Его стипендии не хватало, чтобы платить за отдельное жилье, поэтому он сердился. «Надо немного потерпеть, — говорил Евгений, — скоро все изменится». Но в мальчике чувствовалось не просто раздражение, а какое-то затаенное яростное негодование. Чем же Евгений, который был его заступником и почти слугой всю свою жизнь, заслужил такое отношение? Он поправлял его, но всегда осторожно. Он критиковал его, но совсем немного. Евгений знал, что его драгоценный сын то и дело меняет любовниц, но не переставал от этого огорчаться и недоумевать. Одна девица, кажется, даже забеременела. Евгений как-то заговорил с Лео об этом. Он полагал, что тон его был скорее благоразумным, нежели осуждающим. Может, за этот разговор сын его и возненавидел? С некоторых пор Лео не говорил с ним по-русски, а если Евгений обращался к нему на родном языке, юнец отвечал по-английски. Это оскорбляло Евгения больше, чем прямая обида. Он ощущал процесс намеренного разрушения, развивающийся в этом уязвленном сознании. Если бы мог, Лео уничтожил бы в себе драгоценную структуру русского языка; он забыл бы, если б только мог, что он — русский.

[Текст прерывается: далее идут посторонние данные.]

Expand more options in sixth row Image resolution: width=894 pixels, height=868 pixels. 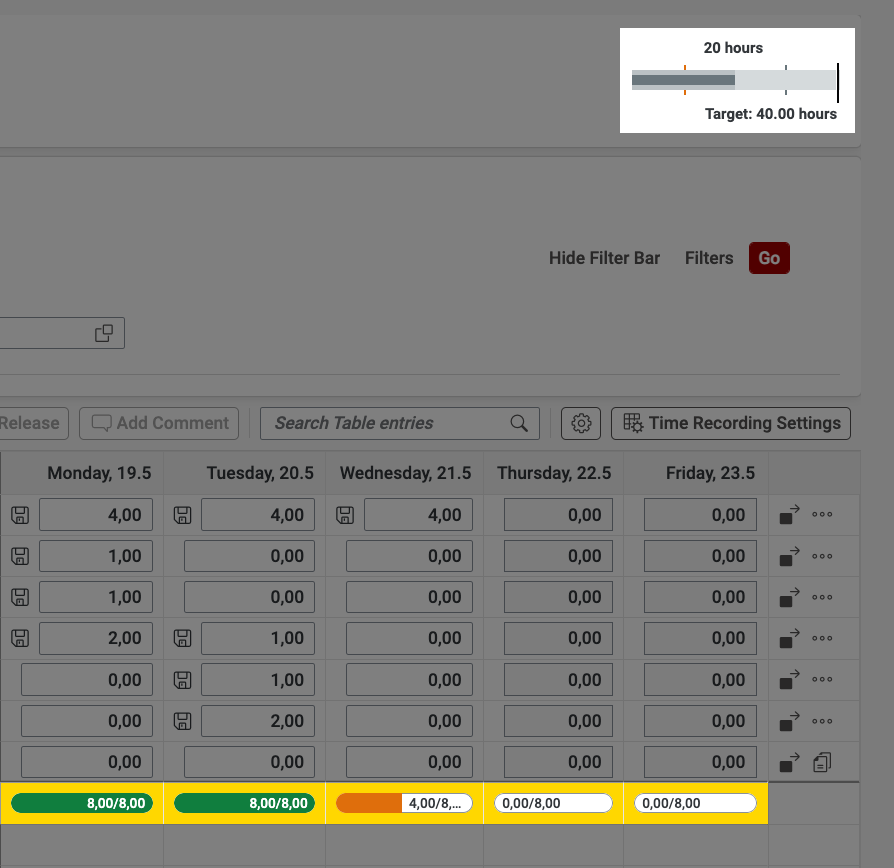(822, 720)
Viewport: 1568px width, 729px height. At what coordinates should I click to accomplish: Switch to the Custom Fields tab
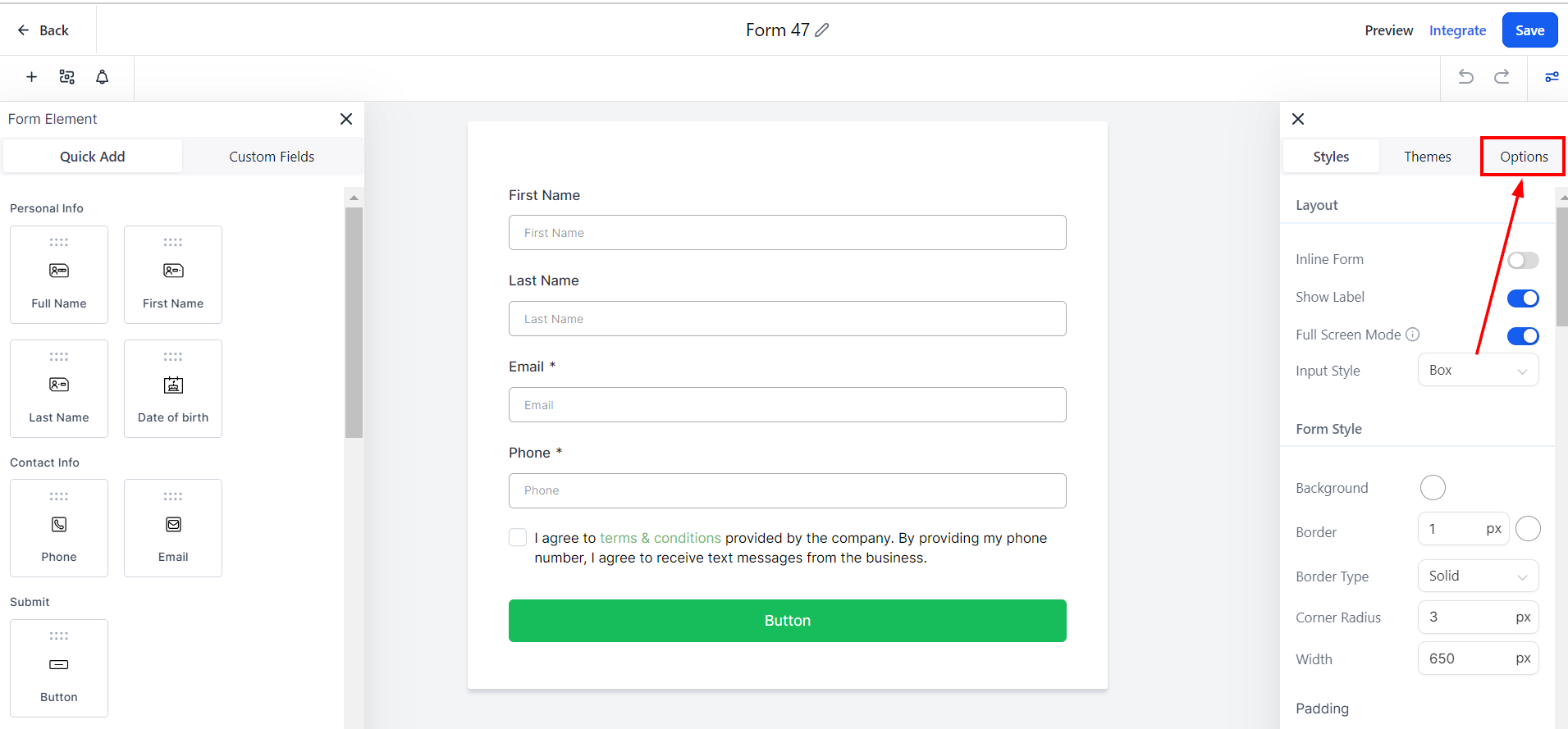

Утешением для Евгения было видеть Пэтти. Она очень часто спускалась в его «бомбоубежище» с просьбами о том о сем. И вот впервые с тех пор, как он официально пригласил ее на чай и получил согласие, она оставалась так надолго. Ему было легко с ней, как обычно бывает легко с людьми без претензий и без положения. Евгений не страдал от чувства неполноценности, потому что был наполнен и скреплен своей «русскостью» так же, как, он знал, англичанин наполнен и скреплен своей «английскостью». У англичан и у русских куда больше, чем в иных нациях, развито спокойное и твердое убеждение, что они — самые лучшие. Никакой суматохи. Есть как есть. Евгений не утратил за время своей кочевой жизни ни капли этой уверенности. Но он был реалистом и иногда рассматривал это чудовищное довольство собой, слишком мягкотелое, чтобы именоваться гордостью, слегка иронически. Ему не удалось занять место в английском обществе, относительно социальной лестницы он стоял в самом низу. Его друзьями были изгнанники, люди, не сумевшие, как и он, приспособиться. Но за бортом пребывало людей достаточно, чтобы именоваться обществом, возможно, не самым худшим. В Пэтти он признал сородича.
Теперь он смотрел на нее. Она сидела немного сгорбившись, на нижней полке. Икона горела над ее головой, как звезда. Комната была ярко освещена, возможно, слишком ярко, и Пэтти моргала. А может, ее просто смущал чужой взгляд. Бывают такие люди. Комната с ее высоким потолком и гладкими бетонными стенами казалась угрюмой, словно погруженной в землю, но ведь она и в самом деле находилась чуть ниже уровня пола. Ничем не занавешенное длинное узкое окно, занимавшее верхнюю часть стены, полнилось теперь туманным мраком. Под окном, в колодце комнаты находилась двухъярусная койка, стол, покрытый зеленой скатертью с бахромой, современного вида кресло, деревянный стул и желтая, фарфоровая, узкая в «талии» подставка, на которой стоял горшок с каким-то растением. Евгений не знал, как называется это растение, хотя оно жило у него много лет. Длинные ветви заканчивались глянцевитыми, похожими на сердечки листьями, которые со временем темнели, сохли и опадали. Растение не любило ни воды, ни света. Евгений чрезвычайно дорожил им. Растение и икона — это была его собственность. Остальные детали обстановки попали сюда по чистой случайности.
Евгений поправил электрическую печку, чтобы тепло от нее шло к Пэтти. Печка горела только для уюта, потому что из-за близости котельной в комнате было не холодно. Пэтти застенчиво помешивала чай, вот уже четвертую чашку. На столе, на зеленой скатерти, стояла тарелка с намазанными маслом ломтиками хлеба и тарелка с пирожными, присыпанными сверху сахарной пудрой, очень мягкими. Запах хлеба наполнял комнату. Пэтти положила одно пирожное к себе на тарелку, но как будто робела есть.